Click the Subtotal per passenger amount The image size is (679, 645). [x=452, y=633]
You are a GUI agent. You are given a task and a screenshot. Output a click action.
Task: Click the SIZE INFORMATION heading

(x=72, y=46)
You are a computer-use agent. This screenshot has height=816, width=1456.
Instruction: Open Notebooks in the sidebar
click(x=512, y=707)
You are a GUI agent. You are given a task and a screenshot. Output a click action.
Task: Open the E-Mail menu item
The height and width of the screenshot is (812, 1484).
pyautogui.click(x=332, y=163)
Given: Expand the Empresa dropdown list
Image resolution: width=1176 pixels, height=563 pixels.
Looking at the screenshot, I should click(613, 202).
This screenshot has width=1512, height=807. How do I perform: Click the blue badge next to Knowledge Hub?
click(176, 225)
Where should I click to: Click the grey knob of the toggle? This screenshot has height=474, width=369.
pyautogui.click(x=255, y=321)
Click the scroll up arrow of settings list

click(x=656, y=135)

**Task**
Edit the part of the data that opens with the line containing "Where should I" and closes at the end of the data, changing "knob" to "thumb" and leaving everything else as it stands.

**Response**
Where should I click to: Click the grey thumb of the toggle? This screenshot has height=474, width=369.
pyautogui.click(x=255, y=321)
Click the scroll up arrow of settings list

click(x=656, y=135)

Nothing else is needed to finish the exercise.